Closed jeanbaptisteb closed 2 years ago

jeanbaptisteb commented 2 years ago

Hi,

It would be great to add the sample weights as a parameter to https://pingouin-stats.org/generated/pingouin.chi2_independence.html.

Currently, it's possible to use a workaround if the sample weights are integers (1, 2, 3, etc.), by simply duplicating rows based on their weight values (see https://stackoverflow.com/questions/32792263/duplicate-row-based-on-value-in-different-column for an example), and then using pingouin.chi2_independence() on the newly generated dataframe.

However, this workaround doesn't work if the weights are floats (e.g. 0.7, 2.8, 13.1, etc.). You could multiply floats by 10 or 100 to transform floats into integers, but it can quickly create memory issues, and more importantly it also impacts the statistical power of the test. So that's probably not a sensible solution.

Scipy's chi2_contingency and pandas' crosstab functions can easily deal with floats in contingency tables, so currently I use the following workflow to compute the chi2 and Cramer's V values, when I have to deal with non-integer weights:

import pandas
from scipy.stats import chi2_contingency
crosstab = pandas.crosstab(
                       df["var1"], 
                       df_pingouin["var2"],
                        df_pingouin["weight"], 
                       aggfunc = sum,
                        )
_chi2, p, dof, expected = chi2_contingency(crosstab)
V = cramersV (crosstab.values, bias_correction=True) #cramersV() is a custom function

I'd love to simplify this workflow without having to rely on my own custom functions.

Thanks.

Great library by the way, it's a nice alternative to statsmodels.

jeanbaptisteb commented 2 years ago

@raphaelvallat As an additional comment, if you have nothing in principle against adding this feature, I'll have a look at the code and try to make a pull request.

raphaelvallat commented 2 years ago

Hi @jeanbaptisteb!

Sorry for the delayed response. This sounds great to me, please do feel free to work on a PR. Do you know any R / Matlab / JASP / SPSS implementation that we could compare Pingouin against? Second, how will this affect the calculation of the Cramer's V and statistical power of the test?

Thanks, Raphael

jeanbaptisteb commented 2 years ago

Hi @raphaelvallat . I dug a bit to see if there were an implementation of that in R. There is at least one, within the survey package, as described here: https://www.displayr.com/the-correct-treatment-of-sampling-weights-in-statistical-tests/ The R implementation is quite straightforward to use, it gives something like: svychisq(~var1+ var2, design= svydesign(id = ~1, weight = ~wgt1, data=df))

------------------------------------------------------------

▶ Task to carry out: Write the next part of the discussion thread about adding sample weights to Pingouin's chi2_independence function, picking up after its final sentence. The data that come next aren't needed here.

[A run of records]
------------------------------------------------------------

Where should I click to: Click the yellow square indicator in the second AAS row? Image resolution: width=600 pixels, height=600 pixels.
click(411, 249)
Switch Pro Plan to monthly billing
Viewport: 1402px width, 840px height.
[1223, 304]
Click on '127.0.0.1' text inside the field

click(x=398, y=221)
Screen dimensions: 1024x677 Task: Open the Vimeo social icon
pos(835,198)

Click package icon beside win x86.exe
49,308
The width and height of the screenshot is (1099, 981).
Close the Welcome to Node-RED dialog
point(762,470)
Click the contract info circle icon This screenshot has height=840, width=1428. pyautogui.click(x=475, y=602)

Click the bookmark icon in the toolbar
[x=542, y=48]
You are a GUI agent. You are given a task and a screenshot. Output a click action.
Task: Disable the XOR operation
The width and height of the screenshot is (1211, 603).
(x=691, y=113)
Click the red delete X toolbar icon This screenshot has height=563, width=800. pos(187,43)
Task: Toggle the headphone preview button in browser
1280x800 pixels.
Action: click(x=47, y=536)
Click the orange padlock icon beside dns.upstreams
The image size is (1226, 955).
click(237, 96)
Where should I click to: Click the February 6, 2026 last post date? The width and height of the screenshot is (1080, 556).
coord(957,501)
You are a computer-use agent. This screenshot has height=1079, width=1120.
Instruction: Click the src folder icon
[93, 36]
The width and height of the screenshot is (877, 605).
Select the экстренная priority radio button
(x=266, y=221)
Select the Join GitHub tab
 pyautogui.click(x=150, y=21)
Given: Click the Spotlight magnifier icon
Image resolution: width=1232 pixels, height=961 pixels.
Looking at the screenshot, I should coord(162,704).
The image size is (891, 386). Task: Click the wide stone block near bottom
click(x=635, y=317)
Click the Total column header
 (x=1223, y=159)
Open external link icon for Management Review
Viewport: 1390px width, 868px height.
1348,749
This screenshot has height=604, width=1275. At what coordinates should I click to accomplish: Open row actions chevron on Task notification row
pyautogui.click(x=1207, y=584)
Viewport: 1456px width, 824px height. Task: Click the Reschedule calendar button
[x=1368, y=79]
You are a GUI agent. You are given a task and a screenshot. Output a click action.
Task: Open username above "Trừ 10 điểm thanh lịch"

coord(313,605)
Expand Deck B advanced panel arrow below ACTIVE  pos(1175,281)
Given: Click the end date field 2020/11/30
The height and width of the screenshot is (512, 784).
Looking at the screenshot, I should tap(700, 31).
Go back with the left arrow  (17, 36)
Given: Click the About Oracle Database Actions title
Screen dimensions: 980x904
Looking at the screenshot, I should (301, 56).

------------------------------------------------------------

▶ Answer to the problem:
However, I'm not super familiar with working with weighted surveys, and it turns out that calculating the chi-square statistic with sample weights is more complicated than I initially thought. According to the link above, when working with weighted samples, you have to apply a correction to the chi-square statistic, called the Rao-Scott correction (some gory mathematical details here or here).

So the example of Python code I gave in my initial comment is certainly the wrong way of doing it, and implementing it in Python might be not as easy as I thought. I also have to dig a bit to see the impact that the Rao-Scott correction certainly has on the Cramer's V statistic.

I'll try to work on an implementation when I'll have enough time on my hand (not before February I'm afraid). I'm not sure if implementing this kind of thing is in the scope of Pingouin (in particular if you want to keep things simple), but it would be valuable if a Python package somewhere offered the Rao-Scott correction for weighted surveys (statsmodels or scipy don't seem to have it).

raphaelvallat commented 2 years ago

Hi @jeanbaptisteb,

Thanks for the detailed explanation! I agree that this might be a little bit too specific for Pingouin, especially if it requires creating a whole new function (and thus cannot be combined with the pg.chi2_independence function).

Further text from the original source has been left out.